Convertir un problema ambiental en una oportunidad sostenible es el propósito del estudio liderado por el académico Christian Díaz, responsable del Programa de Recursos Naturales del Núcleo Científico Tecnológico de la Universidad Católica de la Santísima Concepción (UCSC). La iniciativa busca valorizar los desechos orgánicos del procesamiento de jaiba en la localidad costera de Punta Lavapié, en la provincia de Arauco, mediante su transformación en carbonato de calcio, un compuesto con múltiples usos industriales.
El proyecto, denominado “Estudio de prefactibilidad técnica-económica para la instalación de una planta productora de carbonato de calcio en la comuna de Arauco”, es financiado por el Núcleo Científico Tecnológico UCSC a través del Fondo para Proyectos de Investigación Aplicada e Innovación 2025, y se enmarca en los esfuerzos de la universidad por vincular la ciencia con el territorio y sus necesidades ambientales.
Durante una visita técnica a Punta Lavapié, el equipo compuesto por el académico Christian Díaz y la tesista de Ingeniería Civil Industrial Skarlett Henríquez, conoció en terreno el proceso de extracción y procesamiento de la jaiba, y analizó las condiciones para instalar una planta productora que permita dar un nuevo uso a los residuos de caparazones y restos orgánicos que actualmente se acumulan en playas y microbasurales, generando malos olores y contaminación.
“La extracción y procesamiento de jaiba es una de las principales actividades económicas de Punta Lavapié, pero también produce una gran cantidad de residuos orgánicos que no tienen una disposición final adecuada.

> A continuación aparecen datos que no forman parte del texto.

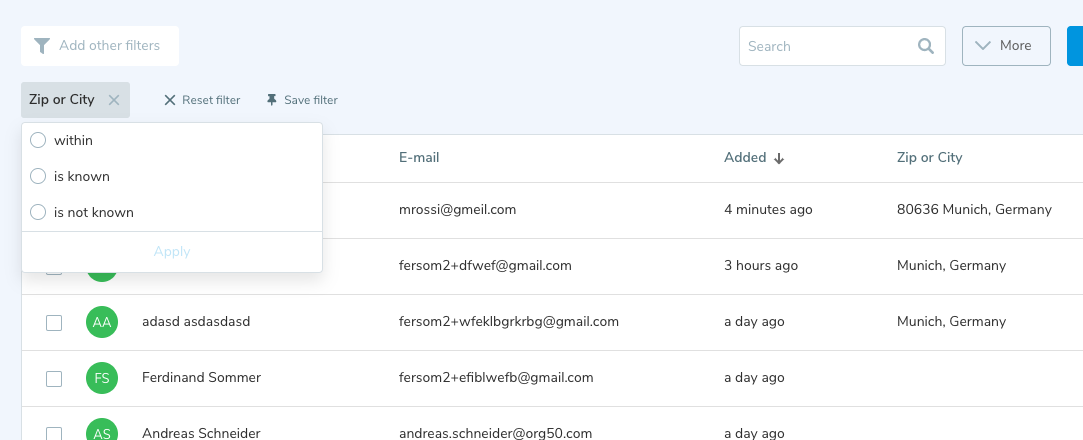Open the Zip or City filter chip
This screenshot has height=440, width=1083.
pyautogui.click(x=62, y=100)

Este estudio busca evaluar la factibilidad técnica, económica y comercial de transformar ese residuo en un producto con valor agregado, como el carbonato de calcio”, explicó Díaz.
El proyecto contempla tres etapas principales:
- Un estudio de mercado, para analizar las oportunidades comerciales del carbonato de calcio.
- Una evaluación técnica, que determinará la viabilidad de instalar una planta productora en la zona.
- Un análisis económico, orientado a estimar los costos de inversión, mantenimiento y rentabilidad potencial.
Como parte de los resultados, se elaborarán dos manuales: uno técnico, con buenas prácticas para la valorización de residuos de distintas especies de jaiba; y otro didáctico, en formato tríptico, dirigido especialmente a las mujeres carapacheras de Punta Lavapié, que trabajan en el procesamiento de este recurso marino.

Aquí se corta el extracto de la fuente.